Widow spiders aren't always black

When most people talk about the black widow spider, they likely think they're referring to a particular spider species. But in the U.S. alone, there are three different kinds of black widows (northern, southern, and western).

And although we tend to refer to all members of the genus Lactrodectus as black widows, widow spiders aren't always black. There are 31 species of Lactrodectus spiders worldwide. In the U.S., these include a brown widow and a red widow.

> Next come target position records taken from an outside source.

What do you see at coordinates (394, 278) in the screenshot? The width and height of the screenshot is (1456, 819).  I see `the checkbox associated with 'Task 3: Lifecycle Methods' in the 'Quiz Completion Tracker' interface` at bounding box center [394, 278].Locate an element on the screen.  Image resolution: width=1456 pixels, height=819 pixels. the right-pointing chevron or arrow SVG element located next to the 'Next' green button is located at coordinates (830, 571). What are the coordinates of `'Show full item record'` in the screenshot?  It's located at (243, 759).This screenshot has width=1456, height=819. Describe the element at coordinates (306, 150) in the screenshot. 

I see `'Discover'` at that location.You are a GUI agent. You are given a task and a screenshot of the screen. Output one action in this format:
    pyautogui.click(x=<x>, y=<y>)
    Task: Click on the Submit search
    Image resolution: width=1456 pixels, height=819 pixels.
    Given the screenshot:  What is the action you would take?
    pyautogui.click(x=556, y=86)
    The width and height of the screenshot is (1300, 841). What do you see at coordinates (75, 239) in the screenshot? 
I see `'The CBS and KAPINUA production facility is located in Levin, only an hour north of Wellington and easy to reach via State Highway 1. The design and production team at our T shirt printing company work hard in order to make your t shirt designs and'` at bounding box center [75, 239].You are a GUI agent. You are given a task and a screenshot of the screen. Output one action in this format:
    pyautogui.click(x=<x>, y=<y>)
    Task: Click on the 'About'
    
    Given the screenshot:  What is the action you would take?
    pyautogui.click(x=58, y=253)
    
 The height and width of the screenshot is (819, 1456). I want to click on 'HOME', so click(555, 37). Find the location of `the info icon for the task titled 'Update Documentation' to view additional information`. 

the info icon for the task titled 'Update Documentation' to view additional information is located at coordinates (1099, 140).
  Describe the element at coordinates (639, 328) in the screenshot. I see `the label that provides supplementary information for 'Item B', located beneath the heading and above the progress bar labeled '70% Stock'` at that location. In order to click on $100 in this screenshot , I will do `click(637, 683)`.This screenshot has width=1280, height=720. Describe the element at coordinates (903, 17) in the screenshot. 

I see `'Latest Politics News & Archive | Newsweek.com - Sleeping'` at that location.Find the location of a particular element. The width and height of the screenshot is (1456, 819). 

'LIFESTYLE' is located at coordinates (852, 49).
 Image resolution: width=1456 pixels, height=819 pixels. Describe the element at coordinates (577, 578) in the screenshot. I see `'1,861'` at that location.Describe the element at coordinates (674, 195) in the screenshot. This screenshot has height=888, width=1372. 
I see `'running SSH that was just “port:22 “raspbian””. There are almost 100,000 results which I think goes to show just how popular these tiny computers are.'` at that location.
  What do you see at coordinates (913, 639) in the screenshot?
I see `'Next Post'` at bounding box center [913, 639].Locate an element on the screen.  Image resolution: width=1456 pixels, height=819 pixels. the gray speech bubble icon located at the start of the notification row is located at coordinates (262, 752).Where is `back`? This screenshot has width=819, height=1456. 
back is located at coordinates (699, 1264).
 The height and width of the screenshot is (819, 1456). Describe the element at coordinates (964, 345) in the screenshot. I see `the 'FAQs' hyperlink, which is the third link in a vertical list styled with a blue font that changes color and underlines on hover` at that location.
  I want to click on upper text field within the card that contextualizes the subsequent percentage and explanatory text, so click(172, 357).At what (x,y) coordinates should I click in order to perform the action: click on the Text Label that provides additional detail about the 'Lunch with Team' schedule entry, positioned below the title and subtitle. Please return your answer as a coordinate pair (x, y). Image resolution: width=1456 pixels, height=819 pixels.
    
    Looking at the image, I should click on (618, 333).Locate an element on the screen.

Only adult female black widows inflict dangerous bites

Female widow spiders are larger than males. It is believed, therefore, that female black widows can penetrate vertebrate skin more effectively than males and inject more venom when they bite.

Nearly all medically significant black widow bites are inflicted by female spiders. Male widow spiders and spiderlings are rarely a cause for concern, and some experts even say they don't bite.

Black widow females rarely eat their mates

Lactrodectus spiders are widely thought to practice sexual cannibalism, where the smaller male is sacrificed after mating. In fact, this belief is so widespread the term "black widow" has become synonymous for femme fatale, a kind of seductress who lures men with the intention of bringing harm to them.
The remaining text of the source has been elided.